Orange, France’s largest telecoms group, declined to comment on the case, which is not connected to the company. But Orange’s board was due to meet later on Wednesday to discuss Richard’s position and whether he could carry on, said people close to the matter.

The French state has a minority stake in Orange, and finance minister Bruno Le Maire has previously said that top executives of government-backed companies would have to leave if convicted of a crime.

The case is centred on a €403m payout awarded by the government to Tapie, who had accused the state of defrauding him in a business deal from almost three decades ago, when he sold a stake in sportswear group Adidas to a state-backed bank.

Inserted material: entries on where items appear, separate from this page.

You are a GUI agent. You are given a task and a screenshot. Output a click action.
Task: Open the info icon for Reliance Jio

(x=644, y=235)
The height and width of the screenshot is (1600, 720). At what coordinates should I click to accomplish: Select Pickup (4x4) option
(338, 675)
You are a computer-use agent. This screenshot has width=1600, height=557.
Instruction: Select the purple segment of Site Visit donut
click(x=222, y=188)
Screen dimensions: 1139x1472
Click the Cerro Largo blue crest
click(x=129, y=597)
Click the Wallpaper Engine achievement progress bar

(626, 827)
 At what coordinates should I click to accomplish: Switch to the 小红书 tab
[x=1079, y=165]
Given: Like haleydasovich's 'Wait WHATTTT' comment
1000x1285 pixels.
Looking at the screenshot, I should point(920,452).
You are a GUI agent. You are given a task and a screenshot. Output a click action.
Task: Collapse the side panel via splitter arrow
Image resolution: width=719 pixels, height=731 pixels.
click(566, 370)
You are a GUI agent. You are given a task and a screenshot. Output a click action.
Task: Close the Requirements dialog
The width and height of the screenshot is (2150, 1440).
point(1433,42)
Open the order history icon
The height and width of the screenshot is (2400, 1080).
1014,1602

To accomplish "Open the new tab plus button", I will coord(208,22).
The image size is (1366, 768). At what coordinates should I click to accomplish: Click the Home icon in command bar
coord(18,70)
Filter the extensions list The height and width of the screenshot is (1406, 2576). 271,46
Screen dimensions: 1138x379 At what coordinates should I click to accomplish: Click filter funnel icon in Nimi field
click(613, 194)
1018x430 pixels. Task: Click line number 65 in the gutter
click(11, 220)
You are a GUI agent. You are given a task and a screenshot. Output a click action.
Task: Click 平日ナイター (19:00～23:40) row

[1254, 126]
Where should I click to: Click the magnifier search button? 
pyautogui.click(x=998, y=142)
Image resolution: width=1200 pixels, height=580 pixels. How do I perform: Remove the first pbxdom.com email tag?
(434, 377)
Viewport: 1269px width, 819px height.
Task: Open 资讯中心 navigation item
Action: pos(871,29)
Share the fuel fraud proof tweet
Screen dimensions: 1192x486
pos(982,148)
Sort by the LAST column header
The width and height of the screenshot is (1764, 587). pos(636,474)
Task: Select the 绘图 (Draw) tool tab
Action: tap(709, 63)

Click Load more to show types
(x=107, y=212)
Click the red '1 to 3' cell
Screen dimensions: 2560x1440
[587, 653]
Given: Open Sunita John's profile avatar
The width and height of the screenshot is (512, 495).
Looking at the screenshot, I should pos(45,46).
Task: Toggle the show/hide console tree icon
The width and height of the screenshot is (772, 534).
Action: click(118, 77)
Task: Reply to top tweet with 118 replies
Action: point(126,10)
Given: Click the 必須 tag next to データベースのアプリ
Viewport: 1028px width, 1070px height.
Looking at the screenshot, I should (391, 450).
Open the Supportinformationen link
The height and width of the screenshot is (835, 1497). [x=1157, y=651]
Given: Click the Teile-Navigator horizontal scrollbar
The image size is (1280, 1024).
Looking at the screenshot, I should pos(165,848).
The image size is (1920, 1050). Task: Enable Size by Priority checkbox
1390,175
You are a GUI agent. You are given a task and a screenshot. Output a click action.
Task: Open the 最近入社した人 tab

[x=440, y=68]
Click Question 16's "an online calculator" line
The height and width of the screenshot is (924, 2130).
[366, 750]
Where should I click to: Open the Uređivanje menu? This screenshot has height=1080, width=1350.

The settlement had been approved by Lagarde, then working alongside Richard, but the payment was later criticised as excessive amid accusations it was a covert reward for Tapie’s support of former president Nicolas Sarkozy during his election campaign.

Tapie, known in France as the former chair of Olympique de Marseille football club, died in October. Lagarde, now chief of the European Central Bank, was found guilty in 2016 of negligence in public office.

Richard has long denied wrongdoing and said that he rejected all the accusations against him and would appeal against the verdict to a higher court. He added that his mandate at Orange was “in the hands of Orange’s board”. 

Orange has two “delegate” chiefs who could step up if Richard were to be replaced — Gervais Pellissier, who has been in executive roles at Orange since 2005 and deputy chief since 2009, and Ramon Fernandez, a former government adviser, who has been deputy chief since 2014.

In his time at the top, Richard has been a steadying hand at Orange, which was recovering from a crisis sparked by a wave of staff suicides when he took over. His appointment coincided with a tumultuous period in French telecoms following the rise of aggressive rivals such as Altice, which acquired SFR and Numericable, and Xavier Niel’s Iliad.

Orange, one of Europe’s largest telecoms companies alongside Deutsche Telekom and Vodafone, has attempted to revive its growth with overseas acquisitions and forays into different sectors, most notably media and banking. More recently it has focused on value creation by separating its towers business into a new company called Totem, and pursuing deals within some markets to strengthen its bases there, including Romania and Belgium.

Richard’s tenure has, however, been overshadowed by the Tapie allegations. He had previously argued that his removal would destabilise the company, including in 2018 when the French government backed him for a fresh mandate despite the prospect of a damaging fraud trial.